Стендаль. Пармская обитель

"Уничтожьте народ, истребите, заставьте его молчать. Потому что просвещение Европы гораздо важнее народа".

Достоевский. Из черновиков к роману "Братья Карамазовы"

"Европеец во мне утратил покой".

Джозеф Конрад. Глазами европейца

1

Безмолвие снега

Поездка в Карс

"Безмолвие снега", — думал человек, сидевший за спиной шофера в автобусе. Если бы это было началом стихотворения, он назвал бы "безмолвием снега" то, что он чувствовал.

На автобус, который должен был отвезти его из Эрзурума в Карс, он успел в последнюю минуту. Он добрался до автовокзала в Эрзуруме после двухдневного пути из Стамбула на автобусе, под снегом и ураганом, и, с сумкой в руках проходя по грязным и холодным коридорам, попытался узнать, откуда отправляется автобус, который отвезет его в Карс, и тут какой-то человек сказал, что автобус отходит с минуты на минуту.

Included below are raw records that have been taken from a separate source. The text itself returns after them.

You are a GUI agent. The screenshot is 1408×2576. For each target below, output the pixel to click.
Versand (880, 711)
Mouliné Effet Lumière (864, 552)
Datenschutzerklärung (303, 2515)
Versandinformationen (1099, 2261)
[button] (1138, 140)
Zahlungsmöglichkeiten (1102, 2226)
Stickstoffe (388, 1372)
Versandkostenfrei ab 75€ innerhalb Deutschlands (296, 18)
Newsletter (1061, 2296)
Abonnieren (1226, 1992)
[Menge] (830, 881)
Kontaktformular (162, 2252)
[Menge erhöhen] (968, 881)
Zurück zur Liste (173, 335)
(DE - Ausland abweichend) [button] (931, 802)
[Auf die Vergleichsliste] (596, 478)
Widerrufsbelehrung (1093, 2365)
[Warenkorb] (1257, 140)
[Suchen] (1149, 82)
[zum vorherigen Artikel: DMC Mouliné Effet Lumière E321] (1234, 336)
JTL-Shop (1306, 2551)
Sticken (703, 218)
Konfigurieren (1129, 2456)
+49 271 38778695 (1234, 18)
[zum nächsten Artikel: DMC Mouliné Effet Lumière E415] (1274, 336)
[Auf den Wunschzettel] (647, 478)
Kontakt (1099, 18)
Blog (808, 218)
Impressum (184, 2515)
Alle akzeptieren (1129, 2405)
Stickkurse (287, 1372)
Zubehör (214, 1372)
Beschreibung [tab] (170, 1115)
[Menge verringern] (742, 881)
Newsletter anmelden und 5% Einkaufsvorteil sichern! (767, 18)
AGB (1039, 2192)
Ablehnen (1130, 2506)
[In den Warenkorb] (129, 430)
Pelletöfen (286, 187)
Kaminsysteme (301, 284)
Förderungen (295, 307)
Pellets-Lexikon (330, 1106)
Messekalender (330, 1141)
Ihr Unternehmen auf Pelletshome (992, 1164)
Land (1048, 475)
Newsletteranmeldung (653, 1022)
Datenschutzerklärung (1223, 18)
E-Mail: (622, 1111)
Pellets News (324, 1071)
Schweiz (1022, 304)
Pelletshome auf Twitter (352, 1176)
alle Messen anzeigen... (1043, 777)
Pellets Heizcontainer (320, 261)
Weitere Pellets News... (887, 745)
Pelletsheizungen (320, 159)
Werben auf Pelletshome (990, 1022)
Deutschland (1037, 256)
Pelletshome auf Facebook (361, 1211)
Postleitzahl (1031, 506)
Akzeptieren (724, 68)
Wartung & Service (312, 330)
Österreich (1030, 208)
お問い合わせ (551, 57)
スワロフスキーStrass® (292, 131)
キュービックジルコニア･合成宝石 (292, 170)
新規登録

Помощник водителя в старом автобусе марки «Магирус», на который он все-таки успел, сказал: "Мы торопимся", потому что не хотел опять открывать багажник, и путешественнику пришлось взять с собой в автобус большую, вишневого цвета, дорожную сумку фирмы «Балли», которая сейчас стояла у него между ног. На этом человеке, сидевшем теперь у окна, было толстое пальто пепельного цвета, купленное лет пять назад во Франкфурте, в одном из магазинов «Кауфхоф». Сразу скажем, что в те дни, которые он проведет в Карсе, это прекрасное, невероятно мягкое пальто станет для него источником стыда, беспокойства, но и надежности.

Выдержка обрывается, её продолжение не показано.